"There are different levels of terror:" Health officials prepare for the threat of biological weapons

MILWAUKEE -- Terrorism has shown to be a unfortunate reality here in the U.S. -- and attacks can come in many different forms. As a result, local health officials are preparing for the threat of biological weapons.

Filing into the Klotsche Center on UW-Milwaukee's campus, participants prepare to be treated for a dangerous and deadly disease after inhaling when terrorists released anthrax in the air.

"The fact that winds can blow an agent that has been aerosolized, like anthrax, throughout the state and the region tells us how we need to have a multi- jurisdiction partnership," Bevan Baker, Milwaukee Health Commissioner.

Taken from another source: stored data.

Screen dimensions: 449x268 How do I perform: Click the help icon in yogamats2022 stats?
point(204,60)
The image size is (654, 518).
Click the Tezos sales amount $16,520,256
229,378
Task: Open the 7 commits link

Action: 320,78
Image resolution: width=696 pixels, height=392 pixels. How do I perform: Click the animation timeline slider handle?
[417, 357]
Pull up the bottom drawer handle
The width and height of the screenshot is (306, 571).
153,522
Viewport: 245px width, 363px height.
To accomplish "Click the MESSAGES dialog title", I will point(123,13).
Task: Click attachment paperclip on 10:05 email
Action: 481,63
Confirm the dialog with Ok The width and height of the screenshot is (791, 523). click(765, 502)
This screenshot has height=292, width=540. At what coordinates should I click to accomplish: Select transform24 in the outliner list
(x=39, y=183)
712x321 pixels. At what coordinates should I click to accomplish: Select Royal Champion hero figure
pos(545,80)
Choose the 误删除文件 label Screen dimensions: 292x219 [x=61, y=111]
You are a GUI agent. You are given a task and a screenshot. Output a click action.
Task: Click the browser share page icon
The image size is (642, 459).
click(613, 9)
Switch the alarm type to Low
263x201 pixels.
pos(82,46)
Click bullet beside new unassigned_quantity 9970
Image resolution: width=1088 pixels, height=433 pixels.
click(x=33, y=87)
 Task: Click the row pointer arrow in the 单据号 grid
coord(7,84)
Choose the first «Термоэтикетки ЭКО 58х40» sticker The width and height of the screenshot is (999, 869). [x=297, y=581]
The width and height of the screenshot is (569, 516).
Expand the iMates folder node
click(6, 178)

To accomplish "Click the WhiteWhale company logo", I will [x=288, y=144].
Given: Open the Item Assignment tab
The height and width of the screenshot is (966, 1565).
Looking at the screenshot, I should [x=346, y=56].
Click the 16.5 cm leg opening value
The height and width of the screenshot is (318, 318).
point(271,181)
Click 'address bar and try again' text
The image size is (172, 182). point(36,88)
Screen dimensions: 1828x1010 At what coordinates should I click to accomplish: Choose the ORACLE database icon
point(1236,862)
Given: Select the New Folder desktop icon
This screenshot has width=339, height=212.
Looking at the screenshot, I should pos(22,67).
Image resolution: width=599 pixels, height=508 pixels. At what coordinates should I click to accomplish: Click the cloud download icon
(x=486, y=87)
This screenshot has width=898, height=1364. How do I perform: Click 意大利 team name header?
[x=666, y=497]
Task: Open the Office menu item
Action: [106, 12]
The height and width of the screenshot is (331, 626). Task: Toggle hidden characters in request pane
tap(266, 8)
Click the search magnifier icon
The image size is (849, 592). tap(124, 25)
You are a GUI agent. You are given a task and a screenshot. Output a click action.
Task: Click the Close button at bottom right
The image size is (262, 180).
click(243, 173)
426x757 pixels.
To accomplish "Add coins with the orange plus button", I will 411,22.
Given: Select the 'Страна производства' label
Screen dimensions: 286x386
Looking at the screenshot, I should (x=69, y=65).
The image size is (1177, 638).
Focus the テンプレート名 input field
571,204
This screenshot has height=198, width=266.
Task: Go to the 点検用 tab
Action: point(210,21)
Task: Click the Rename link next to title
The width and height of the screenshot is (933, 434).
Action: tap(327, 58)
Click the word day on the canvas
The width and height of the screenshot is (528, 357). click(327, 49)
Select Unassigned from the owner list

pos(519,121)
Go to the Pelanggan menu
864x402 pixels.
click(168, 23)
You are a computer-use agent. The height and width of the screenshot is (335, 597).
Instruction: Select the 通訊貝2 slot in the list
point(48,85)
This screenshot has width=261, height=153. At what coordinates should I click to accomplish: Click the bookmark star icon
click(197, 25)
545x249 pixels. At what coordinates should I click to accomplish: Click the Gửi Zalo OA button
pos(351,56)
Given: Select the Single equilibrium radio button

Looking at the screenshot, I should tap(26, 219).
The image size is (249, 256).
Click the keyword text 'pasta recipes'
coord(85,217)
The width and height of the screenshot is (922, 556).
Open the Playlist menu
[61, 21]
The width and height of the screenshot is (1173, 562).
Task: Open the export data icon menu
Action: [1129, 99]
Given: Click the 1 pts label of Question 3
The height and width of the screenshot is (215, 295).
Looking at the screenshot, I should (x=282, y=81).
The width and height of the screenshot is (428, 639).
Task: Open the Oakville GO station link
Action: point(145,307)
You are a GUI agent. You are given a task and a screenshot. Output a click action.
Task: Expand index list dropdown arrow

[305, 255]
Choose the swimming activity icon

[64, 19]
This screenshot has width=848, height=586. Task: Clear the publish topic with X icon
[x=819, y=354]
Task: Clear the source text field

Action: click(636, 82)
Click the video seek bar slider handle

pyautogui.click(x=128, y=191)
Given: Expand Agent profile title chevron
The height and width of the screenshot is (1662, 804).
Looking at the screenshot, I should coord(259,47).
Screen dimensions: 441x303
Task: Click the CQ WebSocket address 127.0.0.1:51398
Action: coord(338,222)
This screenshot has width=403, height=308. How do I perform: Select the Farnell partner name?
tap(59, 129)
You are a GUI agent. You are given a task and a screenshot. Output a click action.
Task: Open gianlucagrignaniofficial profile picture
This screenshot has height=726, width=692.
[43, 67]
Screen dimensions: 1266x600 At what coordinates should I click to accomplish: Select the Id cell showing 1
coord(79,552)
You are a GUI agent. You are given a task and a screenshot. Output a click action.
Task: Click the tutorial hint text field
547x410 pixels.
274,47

This scene isn't real, but the situation definitely could be in the future.

"It's extremely realistic but we need an all-hazard approach," said Baker.

So the City of Milwaukee Health Department, UW-Milwaukee and North Shore Health Department participated in a statewide preparedness exercise.

"There would be these types of clinics set up in the city and the North Shore area," said Ann Christiansen, North Shore Health Department.

This is a full scale run through. Volunteers will go through a series of stations-- including screening, triage, education, and medication dispensing.

"Our goal is to get that out to 100 percent of the population if this was a real scenario." said Christiansen.

"I think it's really important to do this type of preparation because you never know when you are going to need it," said Barb Coyle, participant.

Although this mock drill was the culmination of five years of planning, Orlando's mass causalities reinforced the need for emergency response preparedness.

"There are different levels of terror and certainly a bio attack is very possible," said Baker.

Keeping skills and staff up to date and on call to execute at a moments notice.

"We have to be ready, have to prepared, a lot of assets have to be bought to bear," said Baker.